The real shock of this movie is seeing the crowds during the lead up to the crucifixition, as Christ tries to drag his cross up to Calvary. They resemble the Orcs in Lord of the Rings, a vile horde of slathering, blood crazed beasts, hungry to see Son of God brutally slain.

Combine this with the dream like presence of an androgynous character that either represents evil or is maybe Satan in the guise of a human being and the movie becomes a joke in it's final hour. This cloaked dark monk wanders through the crowd in slow motion, as if empowering the mob with bad vibrations.

When Jesus rises again we are treated to a bizarre spectacle in which this character is shown in a bleak wasteland, reminicent of the empty purgatory in the final moments of Fulci's The Beyond, howling at the sky as the camera sweeps about in dramatic CGI fashion.

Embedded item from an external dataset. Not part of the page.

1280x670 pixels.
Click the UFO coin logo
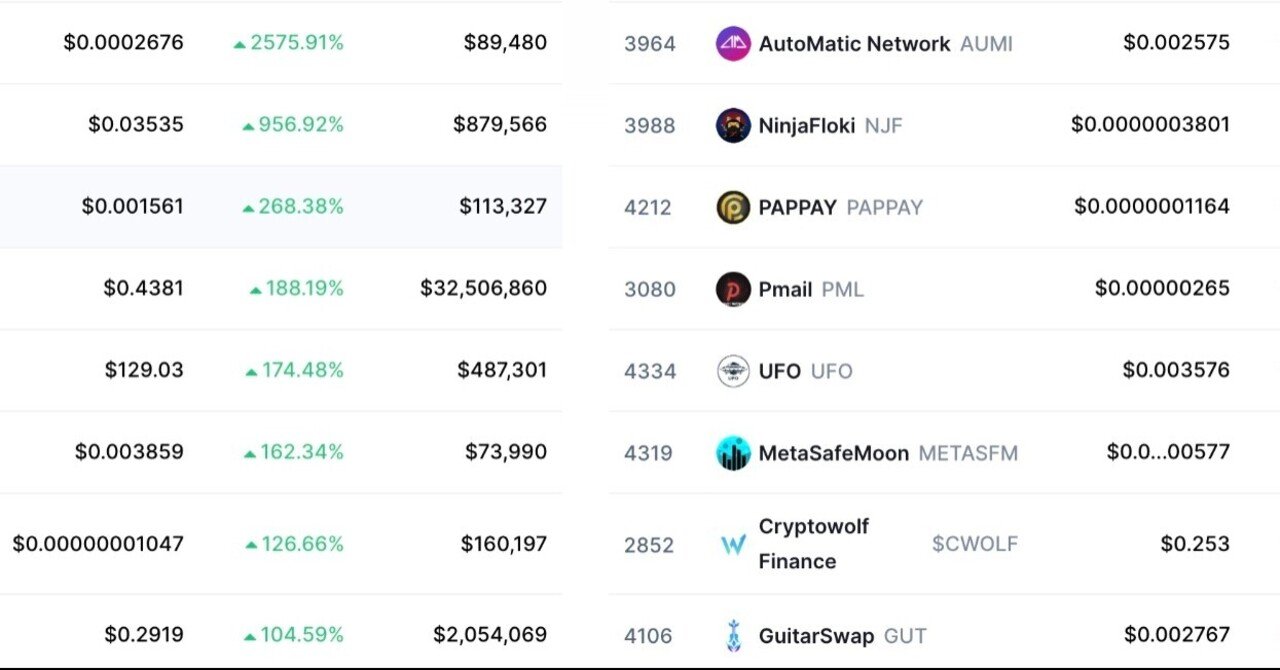click(733, 372)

Gibson should have gone the whole hog and just hired Christopher Lee to reprise Saruman the White.

Further taste free shocks are present earlier in the run time, as the convicted chosen one is scourged viciously by Roman grunts before he his set on his final journey. This whole sequence is designed to thrust the reality of a Roman execution in the face of the viewer, as a spiked lash is used on Christ, ripping chunks of flesh from his back, leaving him a broken shell. It's horrific to behold and feels like a gruesome slice of religious education, a show reel that will be handy for any self flagellating Opus Dei members who want an illustration of why they strap a cilice to their thigh every morning...

Passion of the Christ is a very Old Testament, fire & brimstone vision of Christianity and a cinematic tool for preachers seeking to frighten their congregations into pious compliance with a torrent of gore. As a piece of shock cinema, it's efficient, effective and it's beautifully made, although unintentional laughs will be had at the amount of times Jesus, crashes face first into the dirt in slow motion. There's a drinking game in there somewhere.